>>>>>

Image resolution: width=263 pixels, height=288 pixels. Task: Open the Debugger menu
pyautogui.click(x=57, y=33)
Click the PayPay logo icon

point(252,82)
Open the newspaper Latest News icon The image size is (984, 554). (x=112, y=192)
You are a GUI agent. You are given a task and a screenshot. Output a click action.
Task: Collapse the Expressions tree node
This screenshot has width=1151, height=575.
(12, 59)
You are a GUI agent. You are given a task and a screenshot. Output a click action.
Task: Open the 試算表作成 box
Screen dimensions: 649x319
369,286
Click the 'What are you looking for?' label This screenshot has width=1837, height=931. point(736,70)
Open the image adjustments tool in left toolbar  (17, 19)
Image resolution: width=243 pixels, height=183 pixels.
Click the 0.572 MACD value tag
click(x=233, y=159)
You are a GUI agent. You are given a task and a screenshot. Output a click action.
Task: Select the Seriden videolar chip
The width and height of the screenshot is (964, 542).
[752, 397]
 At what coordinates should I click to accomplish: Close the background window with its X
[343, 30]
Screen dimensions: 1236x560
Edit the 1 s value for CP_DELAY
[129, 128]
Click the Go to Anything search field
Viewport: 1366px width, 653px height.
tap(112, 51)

<<<<<

To be done
Transcribe every one of the rows above verbatim, without altering any character, spacing, or line order.

Solution for this exercise
Image resolution: width=263 pixels, height=288 pixels. Task: Open the Debugger menu
pyautogui.click(x=57, y=33)
Click the PayPay logo icon

point(252,82)
Open the newspaper Latest News icon The image size is (984, 554). (x=112, y=192)
You are a GUI agent. You are given a task and a screenshot. Output a click action.
Task: Collapse the Expressions tree node
This screenshot has width=1151, height=575.
(12, 59)
You are a GUI agent. You are given a task and a screenshot. Output a click action.
Task: Open the 試算表作成 box
Screen dimensions: 649x319
369,286
Click the 'What are you looking for?' label This screenshot has width=1837, height=931. point(736,70)
Open the image adjustments tool in left toolbar  (17, 19)
Image resolution: width=243 pixels, height=183 pixels.
Click the 0.572 MACD value tag
click(x=233, y=159)
You are a GUI agent. You are given a task and a screenshot. Output a click action.
Task: Select the Seriden videolar chip
The width and height of the screenshot is (964, 542).
[752, 397]
 At what coordinates should I click to accomplish: Close the background window with its X
[343, 30]
Screen dimensions: 1236x560
Edit the 1 s value for CP_DELAY
[129, 128]
Click the Go to Anything search field
Viewport: 1366px width, 653px height.
tap(112, 51)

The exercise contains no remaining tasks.